━━ LISTED RECORDS
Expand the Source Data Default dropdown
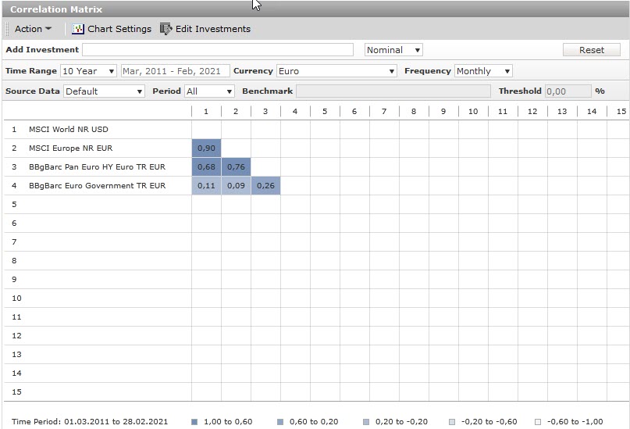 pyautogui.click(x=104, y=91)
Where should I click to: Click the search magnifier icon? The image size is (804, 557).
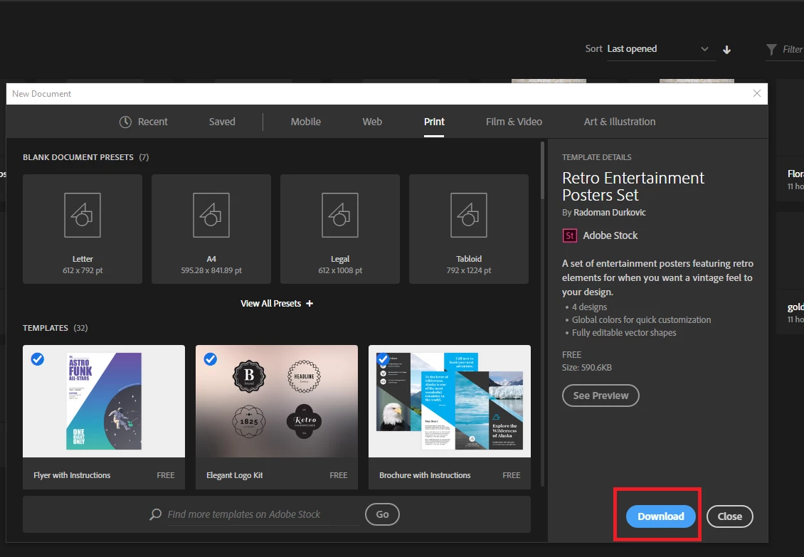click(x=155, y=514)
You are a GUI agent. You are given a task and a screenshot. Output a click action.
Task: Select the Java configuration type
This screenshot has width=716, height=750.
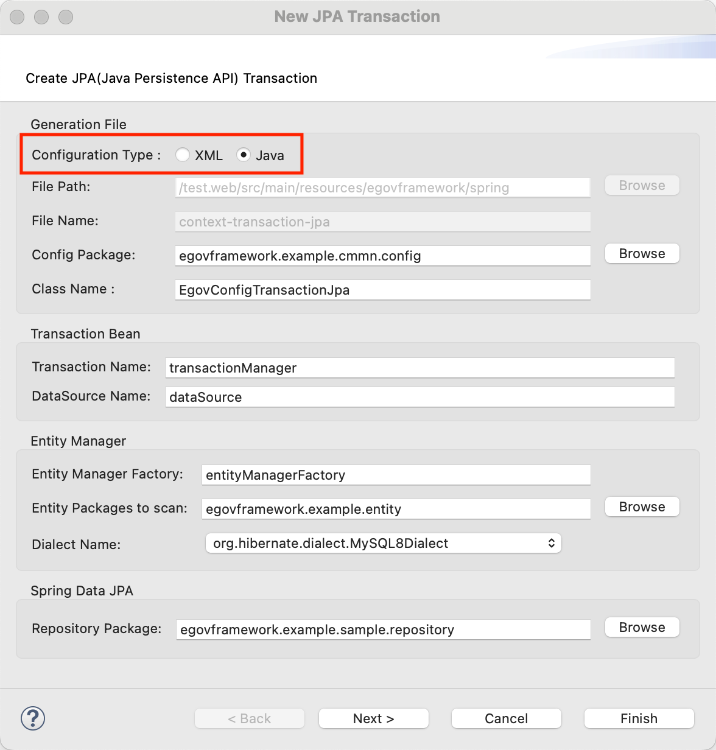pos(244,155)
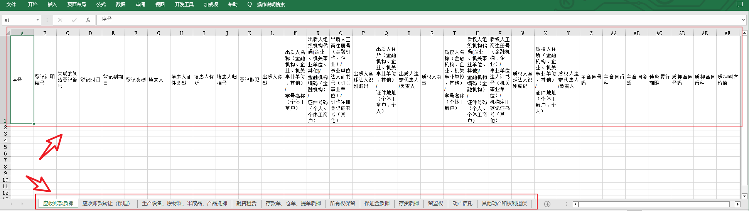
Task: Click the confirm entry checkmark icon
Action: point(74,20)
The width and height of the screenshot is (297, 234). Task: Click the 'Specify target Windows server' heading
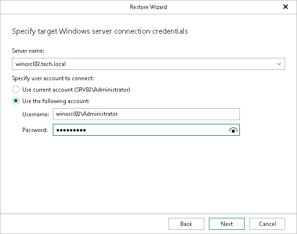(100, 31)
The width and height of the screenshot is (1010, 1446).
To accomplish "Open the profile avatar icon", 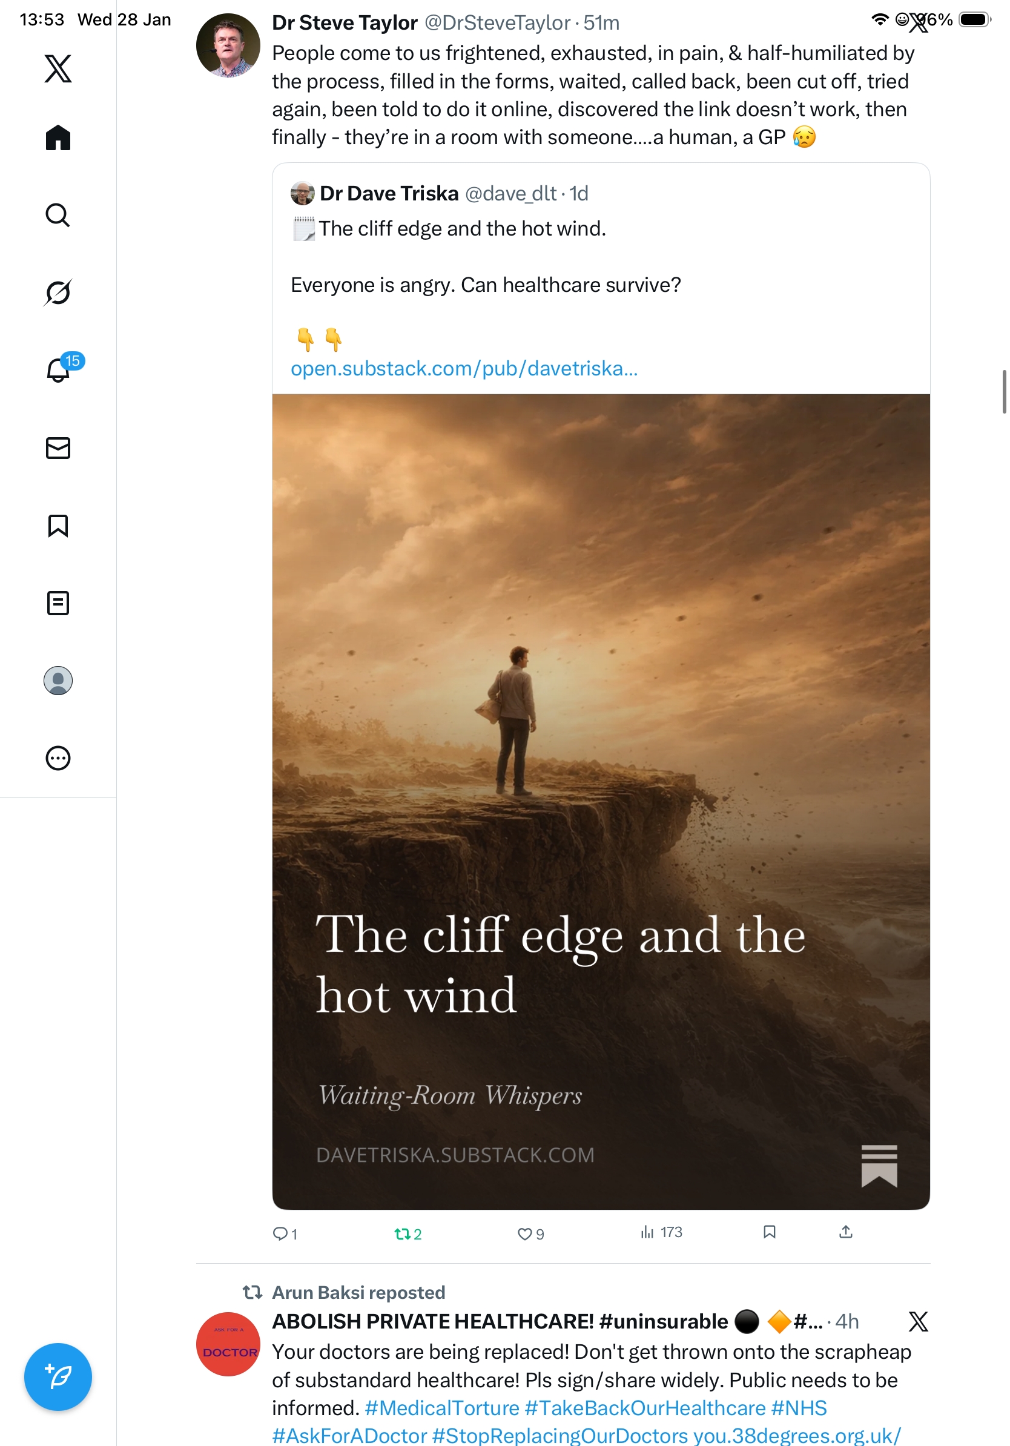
━━━━
▶ [PROBLEM DETAILS] Exact copy required, pictures excluded: the lines from the one holding "The width and height of the screenshot is (297, 234)." through the last line of the data, both ends included.

▶ [WRITTEN SOLUTION]
The width and height of the screenshot is (297, 234). Task: Click the 'Specify target Windows server' heading
(100, 31)
The width and height of the screenshot is (1010, 1446).
To accomplish "Open the profile avatar icon", 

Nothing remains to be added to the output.